(Stored items)

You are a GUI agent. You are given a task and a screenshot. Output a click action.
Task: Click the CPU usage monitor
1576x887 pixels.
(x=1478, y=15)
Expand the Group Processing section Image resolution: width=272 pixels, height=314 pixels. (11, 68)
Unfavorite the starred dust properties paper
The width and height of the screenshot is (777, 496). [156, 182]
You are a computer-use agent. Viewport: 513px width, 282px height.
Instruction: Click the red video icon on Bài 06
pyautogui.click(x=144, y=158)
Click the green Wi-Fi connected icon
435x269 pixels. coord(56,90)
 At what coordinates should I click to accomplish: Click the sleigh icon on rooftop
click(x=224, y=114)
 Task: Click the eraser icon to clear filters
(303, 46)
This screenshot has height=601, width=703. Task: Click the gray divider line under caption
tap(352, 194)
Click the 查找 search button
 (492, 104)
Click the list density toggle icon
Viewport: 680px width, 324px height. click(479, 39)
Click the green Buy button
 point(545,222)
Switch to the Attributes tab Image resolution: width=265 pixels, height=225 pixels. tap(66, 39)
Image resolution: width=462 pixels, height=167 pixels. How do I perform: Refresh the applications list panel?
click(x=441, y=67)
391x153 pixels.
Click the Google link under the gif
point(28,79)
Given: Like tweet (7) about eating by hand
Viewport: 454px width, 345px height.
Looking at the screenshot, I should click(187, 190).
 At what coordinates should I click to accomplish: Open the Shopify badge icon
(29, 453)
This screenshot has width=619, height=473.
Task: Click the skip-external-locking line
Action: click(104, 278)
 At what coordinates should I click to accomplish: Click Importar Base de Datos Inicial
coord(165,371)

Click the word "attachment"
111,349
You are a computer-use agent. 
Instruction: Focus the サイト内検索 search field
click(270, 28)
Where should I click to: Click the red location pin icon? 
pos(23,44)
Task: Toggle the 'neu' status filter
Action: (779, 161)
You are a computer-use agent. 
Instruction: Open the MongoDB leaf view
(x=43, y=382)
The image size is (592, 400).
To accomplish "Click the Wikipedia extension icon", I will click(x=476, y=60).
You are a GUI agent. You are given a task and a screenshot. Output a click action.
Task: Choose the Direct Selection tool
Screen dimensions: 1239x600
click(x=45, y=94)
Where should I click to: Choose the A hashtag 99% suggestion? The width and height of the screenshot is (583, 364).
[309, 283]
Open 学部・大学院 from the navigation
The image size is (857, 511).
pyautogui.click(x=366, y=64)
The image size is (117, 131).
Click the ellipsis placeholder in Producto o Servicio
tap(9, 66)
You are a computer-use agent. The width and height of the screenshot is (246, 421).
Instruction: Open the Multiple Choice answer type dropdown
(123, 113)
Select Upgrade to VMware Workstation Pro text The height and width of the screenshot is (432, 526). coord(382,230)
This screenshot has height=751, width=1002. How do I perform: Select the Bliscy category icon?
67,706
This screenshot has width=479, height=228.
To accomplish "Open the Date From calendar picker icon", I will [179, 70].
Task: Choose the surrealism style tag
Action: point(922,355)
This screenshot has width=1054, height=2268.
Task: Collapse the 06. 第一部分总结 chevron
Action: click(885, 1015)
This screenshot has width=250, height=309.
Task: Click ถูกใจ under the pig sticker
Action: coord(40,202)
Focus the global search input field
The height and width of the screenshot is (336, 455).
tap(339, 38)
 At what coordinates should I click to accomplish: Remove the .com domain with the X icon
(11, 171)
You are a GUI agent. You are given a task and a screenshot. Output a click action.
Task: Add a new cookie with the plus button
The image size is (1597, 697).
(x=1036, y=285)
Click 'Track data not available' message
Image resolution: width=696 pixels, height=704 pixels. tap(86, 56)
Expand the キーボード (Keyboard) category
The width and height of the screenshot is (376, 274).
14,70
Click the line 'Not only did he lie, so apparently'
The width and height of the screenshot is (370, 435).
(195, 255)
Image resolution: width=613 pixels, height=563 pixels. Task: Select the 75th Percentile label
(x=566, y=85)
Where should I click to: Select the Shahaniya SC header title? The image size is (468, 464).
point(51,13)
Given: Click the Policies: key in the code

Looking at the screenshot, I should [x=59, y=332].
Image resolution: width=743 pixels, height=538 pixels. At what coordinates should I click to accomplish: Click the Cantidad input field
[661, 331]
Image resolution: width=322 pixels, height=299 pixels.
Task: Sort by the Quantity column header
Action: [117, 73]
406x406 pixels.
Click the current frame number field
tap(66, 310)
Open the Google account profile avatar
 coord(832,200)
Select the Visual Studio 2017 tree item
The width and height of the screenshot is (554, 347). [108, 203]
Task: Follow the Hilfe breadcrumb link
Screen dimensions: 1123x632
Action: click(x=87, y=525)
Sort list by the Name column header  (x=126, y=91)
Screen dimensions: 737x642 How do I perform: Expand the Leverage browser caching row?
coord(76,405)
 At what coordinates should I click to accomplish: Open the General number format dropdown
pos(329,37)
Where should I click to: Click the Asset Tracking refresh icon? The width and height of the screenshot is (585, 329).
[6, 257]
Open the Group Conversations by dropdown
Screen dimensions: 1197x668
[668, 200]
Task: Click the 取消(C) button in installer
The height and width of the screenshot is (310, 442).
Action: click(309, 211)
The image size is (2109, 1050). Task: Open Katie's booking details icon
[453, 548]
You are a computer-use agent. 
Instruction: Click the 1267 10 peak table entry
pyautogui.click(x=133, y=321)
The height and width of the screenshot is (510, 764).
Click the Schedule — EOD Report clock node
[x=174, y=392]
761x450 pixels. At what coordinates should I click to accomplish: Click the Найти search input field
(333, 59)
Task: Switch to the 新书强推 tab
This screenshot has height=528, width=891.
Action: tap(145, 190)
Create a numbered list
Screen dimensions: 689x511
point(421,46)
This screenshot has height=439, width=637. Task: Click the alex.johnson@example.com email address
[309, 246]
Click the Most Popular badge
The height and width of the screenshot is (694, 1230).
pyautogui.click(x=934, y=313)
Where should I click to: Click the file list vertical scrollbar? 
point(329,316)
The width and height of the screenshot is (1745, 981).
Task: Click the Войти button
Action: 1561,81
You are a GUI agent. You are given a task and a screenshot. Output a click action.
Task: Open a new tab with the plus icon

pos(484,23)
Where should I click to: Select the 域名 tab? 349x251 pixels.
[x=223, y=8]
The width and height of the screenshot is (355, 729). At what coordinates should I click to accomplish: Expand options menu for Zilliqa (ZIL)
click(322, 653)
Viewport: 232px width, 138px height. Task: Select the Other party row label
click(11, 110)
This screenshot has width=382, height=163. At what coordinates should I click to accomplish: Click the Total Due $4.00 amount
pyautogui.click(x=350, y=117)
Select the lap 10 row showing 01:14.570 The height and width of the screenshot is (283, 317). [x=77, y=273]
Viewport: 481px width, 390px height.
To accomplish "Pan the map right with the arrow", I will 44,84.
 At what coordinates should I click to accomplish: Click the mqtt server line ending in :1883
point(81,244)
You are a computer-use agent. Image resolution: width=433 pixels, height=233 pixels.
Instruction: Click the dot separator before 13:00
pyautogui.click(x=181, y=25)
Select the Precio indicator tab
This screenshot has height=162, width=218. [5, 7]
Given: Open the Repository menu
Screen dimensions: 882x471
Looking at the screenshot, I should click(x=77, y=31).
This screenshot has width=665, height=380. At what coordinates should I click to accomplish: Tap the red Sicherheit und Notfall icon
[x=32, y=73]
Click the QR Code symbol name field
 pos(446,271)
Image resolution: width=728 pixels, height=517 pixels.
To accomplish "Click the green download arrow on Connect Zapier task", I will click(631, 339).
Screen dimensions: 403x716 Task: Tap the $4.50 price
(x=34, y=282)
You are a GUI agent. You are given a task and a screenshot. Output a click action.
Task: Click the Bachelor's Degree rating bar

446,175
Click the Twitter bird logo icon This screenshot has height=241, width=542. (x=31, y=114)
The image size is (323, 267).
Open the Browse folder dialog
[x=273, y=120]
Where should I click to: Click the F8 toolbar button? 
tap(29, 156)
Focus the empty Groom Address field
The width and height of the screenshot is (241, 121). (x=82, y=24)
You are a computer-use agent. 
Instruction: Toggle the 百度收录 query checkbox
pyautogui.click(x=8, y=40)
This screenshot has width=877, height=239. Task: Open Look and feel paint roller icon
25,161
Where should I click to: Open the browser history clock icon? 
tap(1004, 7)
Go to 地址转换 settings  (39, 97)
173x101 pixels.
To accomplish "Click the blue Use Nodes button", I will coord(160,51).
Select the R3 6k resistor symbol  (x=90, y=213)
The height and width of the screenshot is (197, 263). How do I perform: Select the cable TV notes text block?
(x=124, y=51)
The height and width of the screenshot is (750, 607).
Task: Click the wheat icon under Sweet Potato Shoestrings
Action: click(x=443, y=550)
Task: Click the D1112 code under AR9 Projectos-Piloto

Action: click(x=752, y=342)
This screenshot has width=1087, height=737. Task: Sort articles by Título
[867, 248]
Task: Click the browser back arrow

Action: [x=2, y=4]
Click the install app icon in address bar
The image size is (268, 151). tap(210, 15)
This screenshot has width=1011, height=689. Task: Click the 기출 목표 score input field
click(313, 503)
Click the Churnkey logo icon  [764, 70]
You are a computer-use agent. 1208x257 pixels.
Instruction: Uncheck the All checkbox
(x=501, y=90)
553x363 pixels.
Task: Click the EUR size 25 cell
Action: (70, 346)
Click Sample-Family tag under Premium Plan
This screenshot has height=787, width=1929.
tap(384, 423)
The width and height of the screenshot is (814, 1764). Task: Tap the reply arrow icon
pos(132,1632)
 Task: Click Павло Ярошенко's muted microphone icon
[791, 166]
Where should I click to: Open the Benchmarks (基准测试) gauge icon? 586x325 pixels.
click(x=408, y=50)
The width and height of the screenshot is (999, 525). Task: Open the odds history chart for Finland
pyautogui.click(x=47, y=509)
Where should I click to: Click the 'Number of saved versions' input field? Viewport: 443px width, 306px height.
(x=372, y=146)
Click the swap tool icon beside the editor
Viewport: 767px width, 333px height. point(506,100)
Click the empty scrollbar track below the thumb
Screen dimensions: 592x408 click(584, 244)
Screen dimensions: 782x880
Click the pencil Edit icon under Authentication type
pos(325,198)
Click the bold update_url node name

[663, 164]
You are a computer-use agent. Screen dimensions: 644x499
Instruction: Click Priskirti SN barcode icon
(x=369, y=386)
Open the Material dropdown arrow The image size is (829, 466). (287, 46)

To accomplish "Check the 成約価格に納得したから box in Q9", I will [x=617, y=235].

Directions:
The lines to return are those in the entries above that hold "Switch".

Reply to the task:
Switch to the Attributes tab Image resolution: width=265 pixels, height=225 pixels. tap(66, 39)
Task: Switch to the 新书强推 tab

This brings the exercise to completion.